Por otro lado, se reafirma la prohibición de la esclavitud en todas sus formas, la servidumbre, la trata y el tráfico de personas, se condena constitucionalmente, la violencia intrafamiliar y de género, reconociéndose con ello el derecho de las mujeres a una vida libre de violencia.
De igual forma, se reconocen nuevas figuras respecto de los derechos de la ciudadanía, como son: el referendo, el plebiscito, la iniciativa popular, legislativa y municipal, que vienen a reforzar la participación de la ciudadanía en la toma de decisiones, elemento fundamental de toda democracia moderna y se consagra además, se crea la institución del Defensor del Pueblo que puede convertirse en un mecanismo efectivo y valioso para la lucha por el reconocimiento y respeto de los derechos de las mujeres.
A pesar de los avances, destacan como parte de los retrocesos del texto constitucional, el plasmar que se exige la condición de legalidad para poder adquirir la nacionalidad por lugar de nacimiento, siendo un elemento discriminatorio contra las dominicanas y dominicanos de ascendencia haitiana. Expresan que hay quiénes sostienen que también se limitó el derecho de acceder a las playas, ríos, lagos y costas del país, al consagrarse que debe respetarse siempre el derecho de propiedad privada. Principalmente, enfatizaron que se retrocedió al plasmar en la Constitución que se protege la vida desde la concepción hasta la muerte (art. 37), ya que puede ser utilizado por algunos sectores opuestos a los derechos de las mujeres para argumentar en contra de la interrupción del embarazo bajo cualquier circunstancia, aun cuando peligra la vida de la mujer.
Finalmente, respondiendo a la interrogante de cuáles son los desafíos que representa el texto constitucional, señalaron que: el obtener más conquistas en materia de igualdad sustantiva, que las mujeres sean parte de las tomas de decisiones y que la paridad sea una realidad exigible jurídicamente, además erradicar la discriminación de la mujer en la sociedad, para que ellas puedan decidir sobre sus derechos sexuales y reproductivos, acceder a abortos legales y seguros cuando así lo soliciten y que la carga del cuidado de los hijos e hijas no sea exclusivo de las mujeres.

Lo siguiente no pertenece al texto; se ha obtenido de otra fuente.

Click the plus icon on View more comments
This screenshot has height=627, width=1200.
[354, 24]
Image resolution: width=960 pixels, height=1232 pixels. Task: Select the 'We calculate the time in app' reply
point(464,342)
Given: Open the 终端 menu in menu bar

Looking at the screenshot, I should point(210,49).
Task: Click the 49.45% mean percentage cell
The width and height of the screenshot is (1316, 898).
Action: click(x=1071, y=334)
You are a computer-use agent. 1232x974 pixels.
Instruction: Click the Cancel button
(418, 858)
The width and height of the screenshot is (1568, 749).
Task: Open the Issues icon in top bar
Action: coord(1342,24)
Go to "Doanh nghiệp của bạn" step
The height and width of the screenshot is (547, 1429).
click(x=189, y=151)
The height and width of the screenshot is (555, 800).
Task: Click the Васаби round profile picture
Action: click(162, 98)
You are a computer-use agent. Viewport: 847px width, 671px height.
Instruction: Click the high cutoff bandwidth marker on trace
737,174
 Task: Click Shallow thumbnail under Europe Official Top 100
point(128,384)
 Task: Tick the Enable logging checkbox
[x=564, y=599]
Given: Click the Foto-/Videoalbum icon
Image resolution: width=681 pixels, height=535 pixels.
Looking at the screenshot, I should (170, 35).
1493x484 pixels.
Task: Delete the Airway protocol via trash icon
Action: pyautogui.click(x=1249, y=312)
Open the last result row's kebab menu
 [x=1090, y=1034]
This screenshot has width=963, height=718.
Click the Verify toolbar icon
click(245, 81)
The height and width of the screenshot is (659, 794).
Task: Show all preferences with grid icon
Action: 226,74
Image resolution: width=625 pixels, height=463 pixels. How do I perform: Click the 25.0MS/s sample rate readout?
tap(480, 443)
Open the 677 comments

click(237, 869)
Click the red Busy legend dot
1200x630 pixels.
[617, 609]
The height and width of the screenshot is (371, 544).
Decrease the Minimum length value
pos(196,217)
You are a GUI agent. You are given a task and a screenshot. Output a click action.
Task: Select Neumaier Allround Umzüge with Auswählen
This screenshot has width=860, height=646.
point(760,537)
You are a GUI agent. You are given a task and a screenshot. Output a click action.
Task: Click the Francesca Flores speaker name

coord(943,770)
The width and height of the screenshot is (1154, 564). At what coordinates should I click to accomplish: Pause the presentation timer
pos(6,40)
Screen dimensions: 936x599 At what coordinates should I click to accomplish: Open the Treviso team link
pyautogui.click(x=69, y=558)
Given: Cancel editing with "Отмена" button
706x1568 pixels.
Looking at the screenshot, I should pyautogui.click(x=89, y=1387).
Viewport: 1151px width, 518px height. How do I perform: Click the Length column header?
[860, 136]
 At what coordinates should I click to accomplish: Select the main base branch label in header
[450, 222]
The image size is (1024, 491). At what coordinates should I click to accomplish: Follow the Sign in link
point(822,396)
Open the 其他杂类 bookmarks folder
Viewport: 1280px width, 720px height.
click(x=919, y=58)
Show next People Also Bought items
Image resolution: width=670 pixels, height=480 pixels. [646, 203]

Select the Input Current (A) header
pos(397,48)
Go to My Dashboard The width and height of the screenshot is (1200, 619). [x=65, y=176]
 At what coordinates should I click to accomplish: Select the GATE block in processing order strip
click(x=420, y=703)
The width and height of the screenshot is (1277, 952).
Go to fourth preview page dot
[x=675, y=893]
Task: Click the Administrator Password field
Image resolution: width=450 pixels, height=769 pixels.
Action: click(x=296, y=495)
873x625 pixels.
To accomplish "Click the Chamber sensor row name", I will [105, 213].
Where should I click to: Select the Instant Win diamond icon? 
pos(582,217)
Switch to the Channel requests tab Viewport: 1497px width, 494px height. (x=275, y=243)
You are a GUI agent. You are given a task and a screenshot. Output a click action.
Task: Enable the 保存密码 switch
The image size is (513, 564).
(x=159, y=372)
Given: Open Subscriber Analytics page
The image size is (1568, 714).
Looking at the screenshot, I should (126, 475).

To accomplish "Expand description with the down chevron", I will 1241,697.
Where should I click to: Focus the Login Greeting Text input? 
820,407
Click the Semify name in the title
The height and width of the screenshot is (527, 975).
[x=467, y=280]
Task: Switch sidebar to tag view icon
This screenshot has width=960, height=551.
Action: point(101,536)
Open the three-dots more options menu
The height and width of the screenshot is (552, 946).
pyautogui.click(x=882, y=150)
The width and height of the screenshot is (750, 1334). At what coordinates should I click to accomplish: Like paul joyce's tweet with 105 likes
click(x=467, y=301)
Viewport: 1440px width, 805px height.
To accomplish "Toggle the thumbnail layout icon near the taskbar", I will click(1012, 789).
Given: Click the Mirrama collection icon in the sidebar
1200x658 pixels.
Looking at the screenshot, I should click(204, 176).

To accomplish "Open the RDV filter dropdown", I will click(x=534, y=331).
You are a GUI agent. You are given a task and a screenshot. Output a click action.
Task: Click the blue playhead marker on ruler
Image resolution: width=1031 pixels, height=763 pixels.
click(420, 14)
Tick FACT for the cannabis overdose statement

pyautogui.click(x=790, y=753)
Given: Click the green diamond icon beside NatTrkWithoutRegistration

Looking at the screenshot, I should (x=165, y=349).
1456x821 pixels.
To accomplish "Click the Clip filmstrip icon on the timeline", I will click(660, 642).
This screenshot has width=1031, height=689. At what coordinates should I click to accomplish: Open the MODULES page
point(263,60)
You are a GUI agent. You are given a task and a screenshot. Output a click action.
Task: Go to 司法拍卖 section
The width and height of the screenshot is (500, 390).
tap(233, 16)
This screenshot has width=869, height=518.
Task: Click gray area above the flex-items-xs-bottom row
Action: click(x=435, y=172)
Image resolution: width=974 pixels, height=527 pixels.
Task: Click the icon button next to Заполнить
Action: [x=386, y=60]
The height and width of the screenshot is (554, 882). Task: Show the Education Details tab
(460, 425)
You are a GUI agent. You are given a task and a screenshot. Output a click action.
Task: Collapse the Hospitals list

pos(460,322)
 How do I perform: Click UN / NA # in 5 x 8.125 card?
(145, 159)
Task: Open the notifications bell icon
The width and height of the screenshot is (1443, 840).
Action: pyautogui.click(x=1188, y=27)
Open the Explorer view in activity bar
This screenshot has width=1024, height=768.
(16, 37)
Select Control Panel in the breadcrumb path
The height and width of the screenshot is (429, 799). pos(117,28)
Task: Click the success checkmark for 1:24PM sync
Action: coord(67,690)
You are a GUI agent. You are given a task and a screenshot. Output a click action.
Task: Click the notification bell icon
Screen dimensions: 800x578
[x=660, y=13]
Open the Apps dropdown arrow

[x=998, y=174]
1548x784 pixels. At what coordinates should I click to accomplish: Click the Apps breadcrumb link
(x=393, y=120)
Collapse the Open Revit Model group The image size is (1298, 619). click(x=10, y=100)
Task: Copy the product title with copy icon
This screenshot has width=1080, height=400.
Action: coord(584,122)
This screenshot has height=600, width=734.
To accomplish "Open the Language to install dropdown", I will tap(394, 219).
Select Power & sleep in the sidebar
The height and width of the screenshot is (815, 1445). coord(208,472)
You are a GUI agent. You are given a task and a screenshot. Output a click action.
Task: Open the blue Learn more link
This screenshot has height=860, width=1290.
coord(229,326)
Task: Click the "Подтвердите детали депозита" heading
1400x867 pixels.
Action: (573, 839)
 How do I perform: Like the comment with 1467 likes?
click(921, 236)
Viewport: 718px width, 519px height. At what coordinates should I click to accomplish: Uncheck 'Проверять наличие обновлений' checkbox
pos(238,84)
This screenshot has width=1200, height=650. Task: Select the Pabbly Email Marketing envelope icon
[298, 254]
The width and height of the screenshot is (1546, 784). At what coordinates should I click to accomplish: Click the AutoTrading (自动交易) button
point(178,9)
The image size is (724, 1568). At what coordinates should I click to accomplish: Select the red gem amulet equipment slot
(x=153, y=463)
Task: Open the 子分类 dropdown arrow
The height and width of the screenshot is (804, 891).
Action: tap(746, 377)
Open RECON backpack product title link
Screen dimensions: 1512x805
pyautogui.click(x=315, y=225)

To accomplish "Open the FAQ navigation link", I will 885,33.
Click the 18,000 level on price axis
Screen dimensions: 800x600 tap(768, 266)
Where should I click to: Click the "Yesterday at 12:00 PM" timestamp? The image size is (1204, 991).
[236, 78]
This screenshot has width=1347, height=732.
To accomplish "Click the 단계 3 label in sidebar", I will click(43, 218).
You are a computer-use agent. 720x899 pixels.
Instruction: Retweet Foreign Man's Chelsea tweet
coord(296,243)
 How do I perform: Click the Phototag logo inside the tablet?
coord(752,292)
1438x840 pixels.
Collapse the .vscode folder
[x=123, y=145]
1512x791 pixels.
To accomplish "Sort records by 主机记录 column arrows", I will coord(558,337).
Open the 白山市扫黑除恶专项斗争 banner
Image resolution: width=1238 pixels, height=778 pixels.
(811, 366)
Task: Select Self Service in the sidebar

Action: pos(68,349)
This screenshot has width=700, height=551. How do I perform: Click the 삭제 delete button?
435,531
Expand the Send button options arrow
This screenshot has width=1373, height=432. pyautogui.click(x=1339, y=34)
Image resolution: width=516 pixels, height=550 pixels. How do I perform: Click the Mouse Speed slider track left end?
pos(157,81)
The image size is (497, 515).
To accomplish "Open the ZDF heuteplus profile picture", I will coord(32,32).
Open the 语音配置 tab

En resumen expresan, que se hace necesario contar con una educación con enfoque de género en todos los ámbitos, que la transversalización de la perspectiva de género, vaya vinculada a una estrategia nacional de desarrollo, que se hagan operativas las normas que reconocen el trabajo doméstico remunerado, se respete la diversidad e identidad sexual, que se reconozcan las familias no tradicionales y el convertir al Estado dominicano en Estado laico.